» **Problem details**
Reproduce the records below, from the line containing "Click the first yellow rating star" through the end of the records, omitting the pictures.
***** Material to process
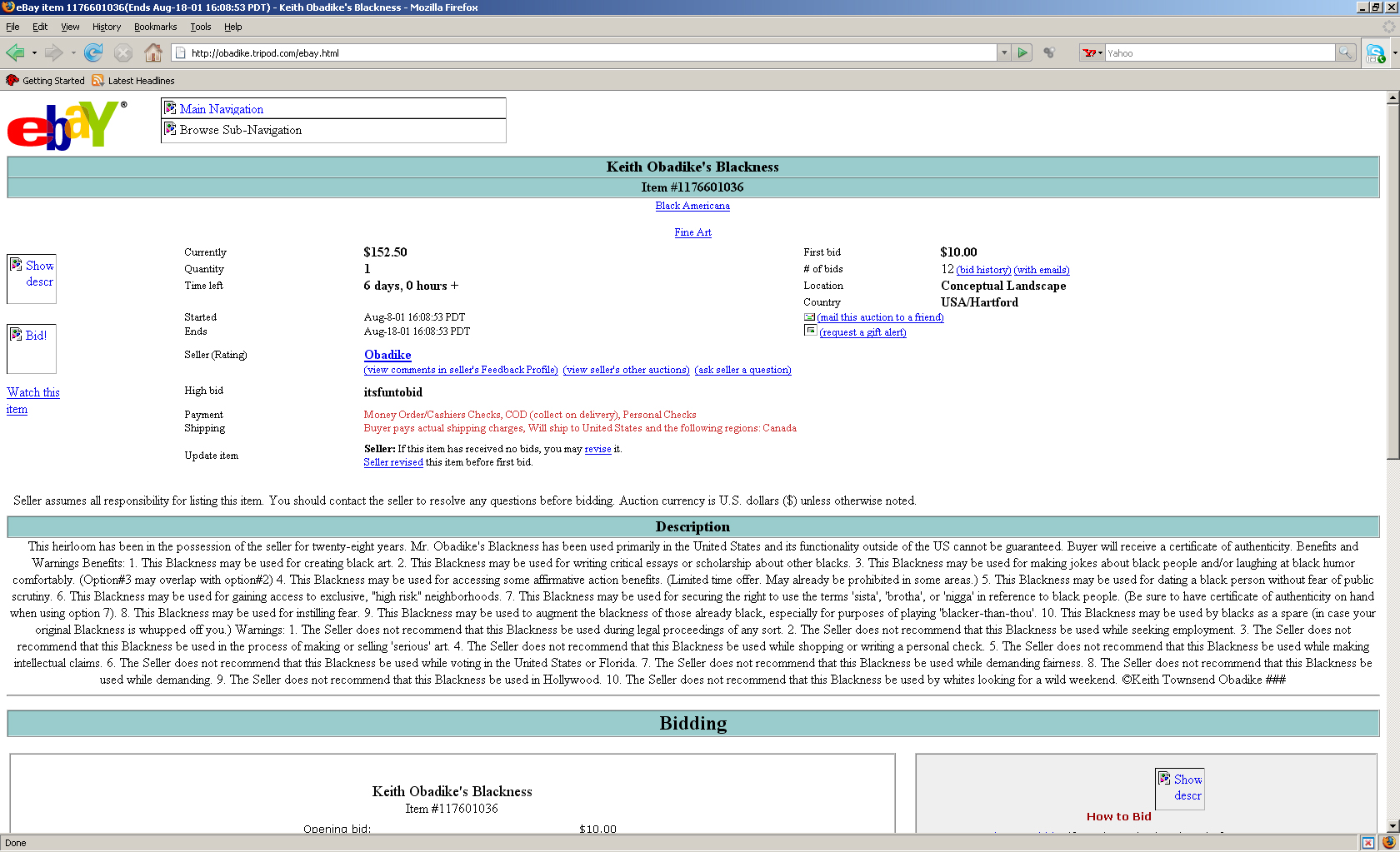Click the green Go arrow button
The image size is (1400, 852).
[x=1023, y=53]
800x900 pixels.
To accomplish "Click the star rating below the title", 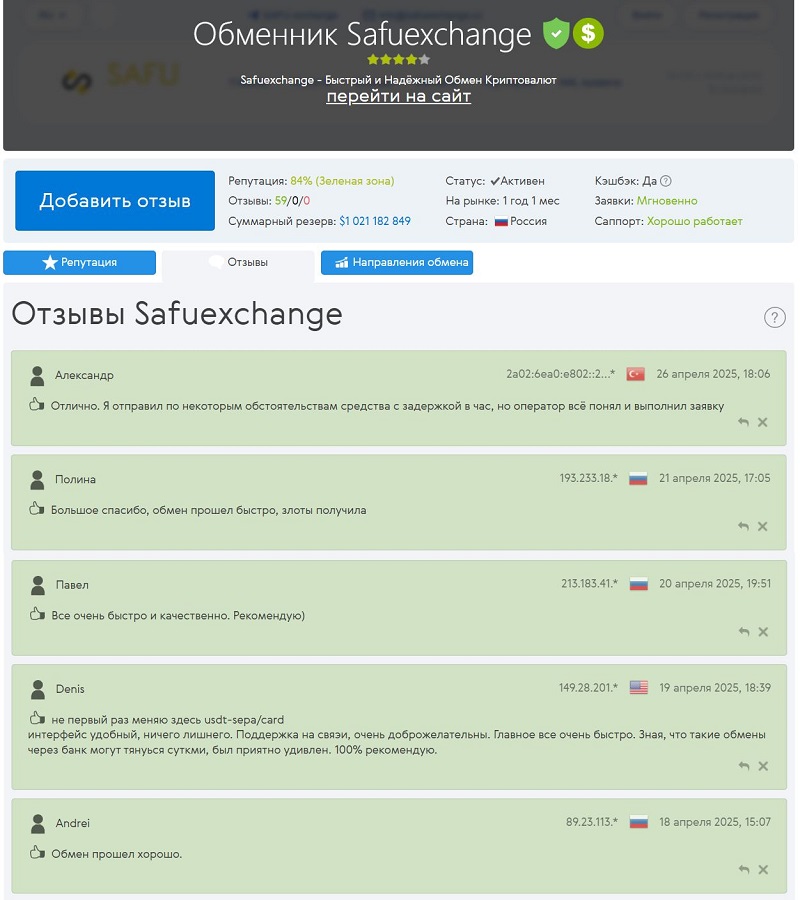I will [x=398, y=59].
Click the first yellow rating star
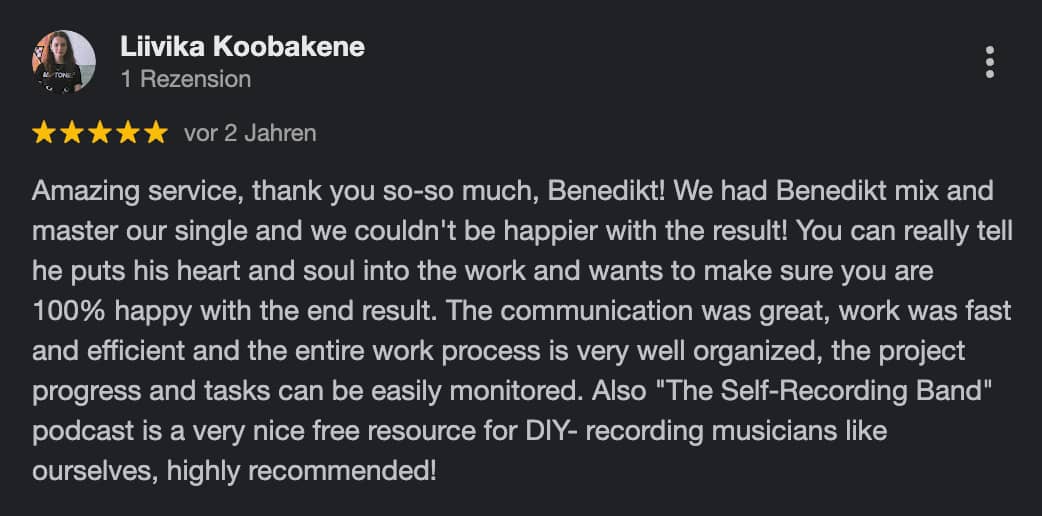This screenshot has width=1042, height=516. coord(44,133)
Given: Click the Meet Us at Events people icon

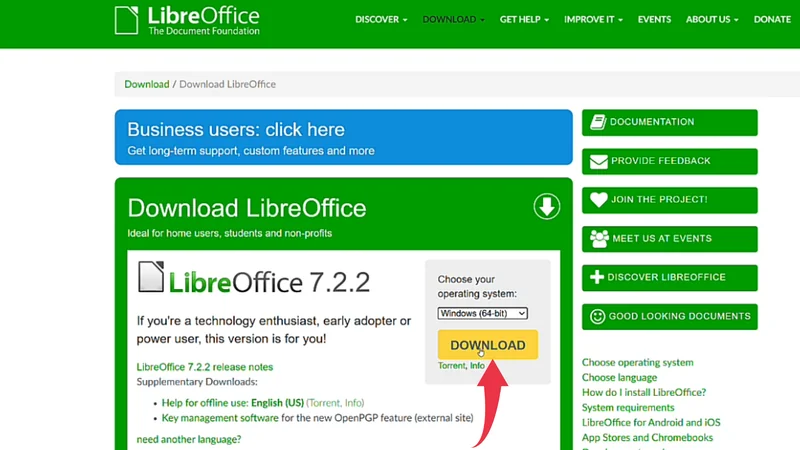Looking at the screenshot, I should (x=598, y=239).
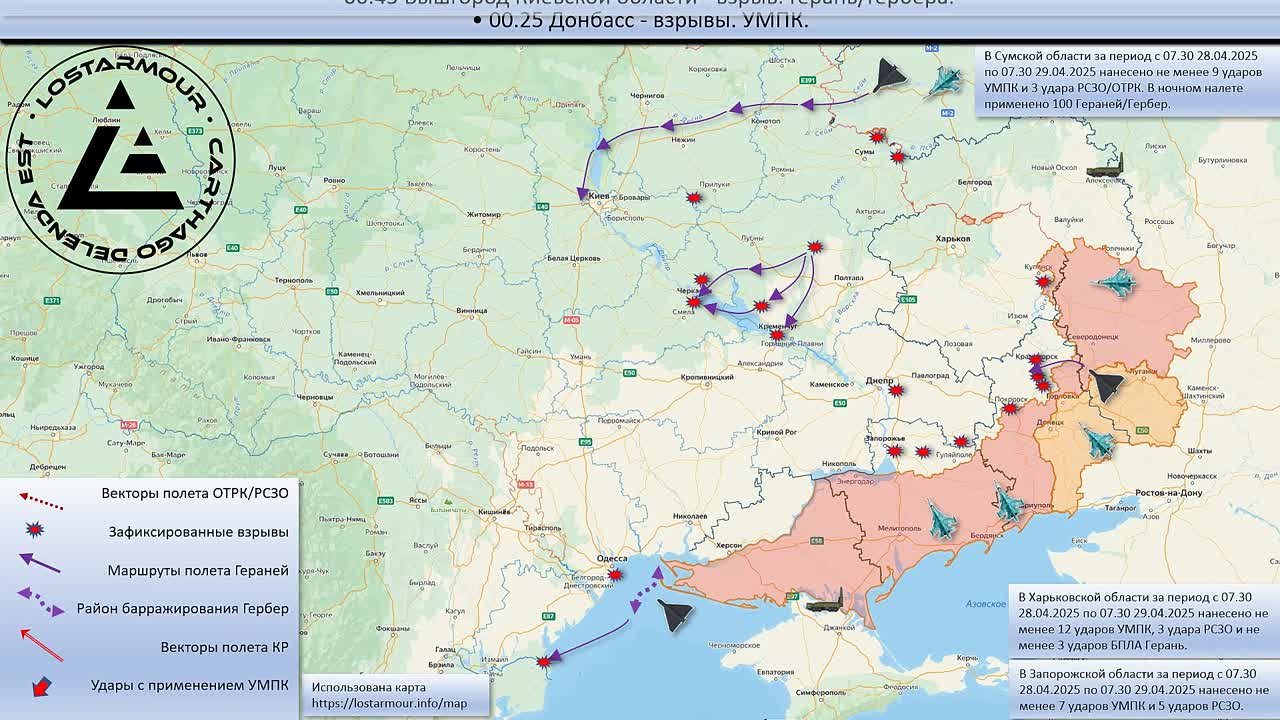1280x720 pixels.
Task: Click the explosion marker near Poltava
Action: 815,247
**********
» **The reply**
Click the first yellow rating star
This screenshot has width=1042, height=516. coord(44,133)
Given: Click the Meet Us at Events people icon

Looking at the screenshot, I should (x=598, y=239).
1280x720 pixels.
Task: Click the explosion marker near Poltava
Action: 815,247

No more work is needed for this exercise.